--- Short task ---
Copy out the lines below word for word, leaving out the pictures.

--- Stored rows ---
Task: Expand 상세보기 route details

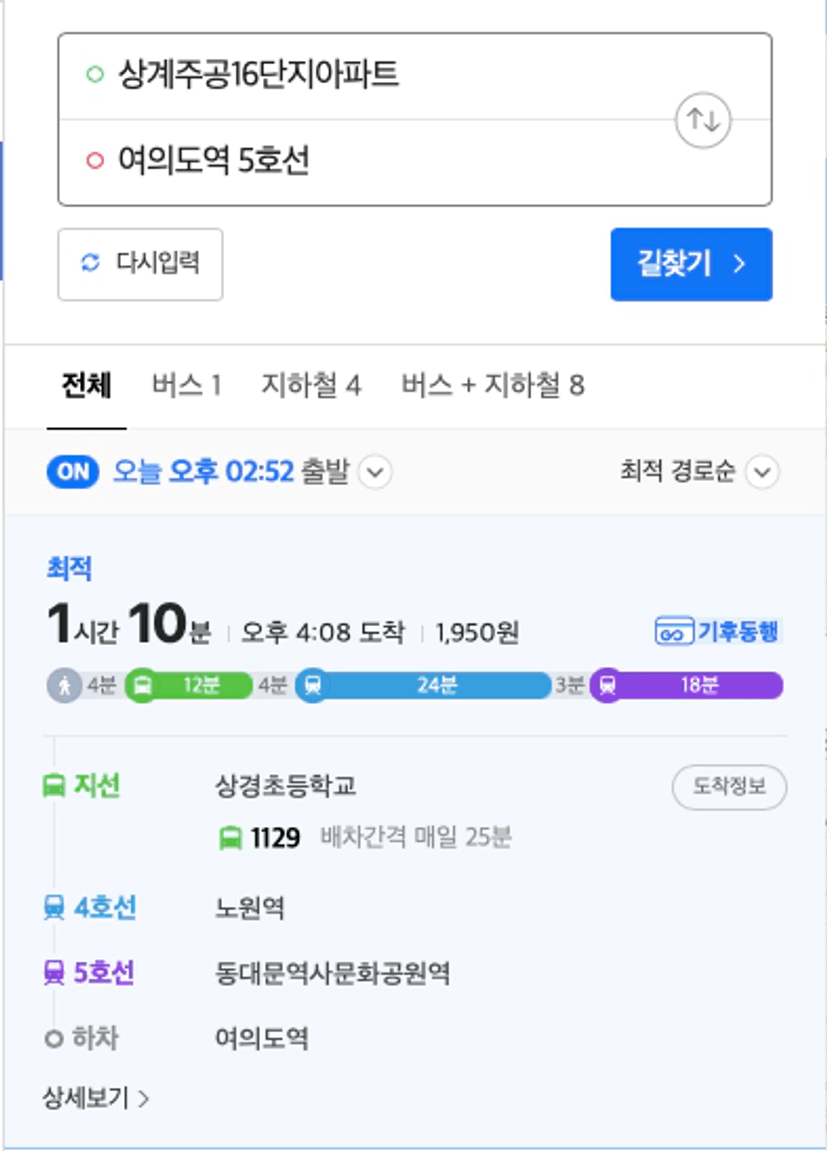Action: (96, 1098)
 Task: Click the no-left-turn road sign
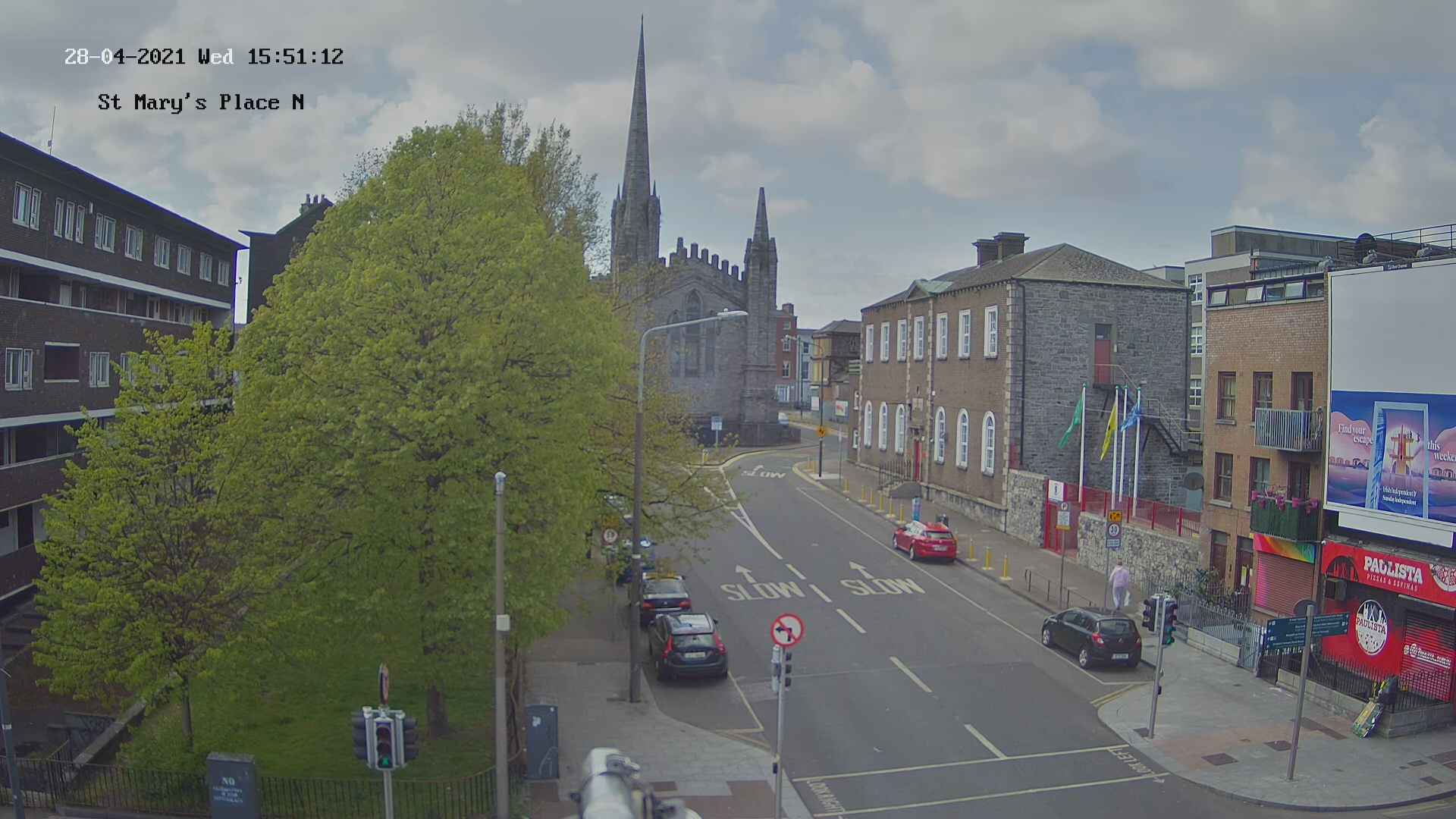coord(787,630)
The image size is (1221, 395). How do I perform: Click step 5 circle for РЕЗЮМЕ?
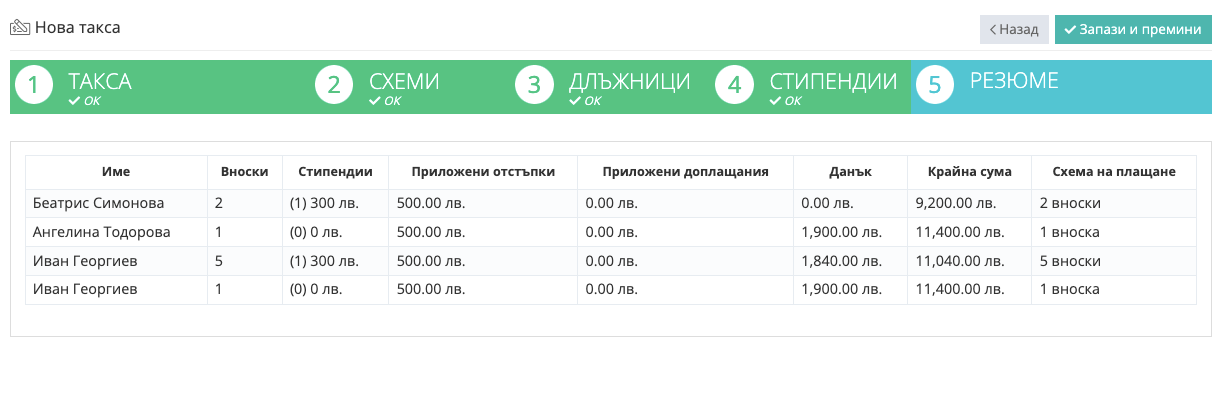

--- Result of this exercise ---
Task: Expand 상세보기 route details

Action: (96, 1098)
 Task: Click the no-left-turn road sign
coord(787,630)
The image size is (1221, 395). How do I perform: Click step 5 circle for РЕЗЮМЕ?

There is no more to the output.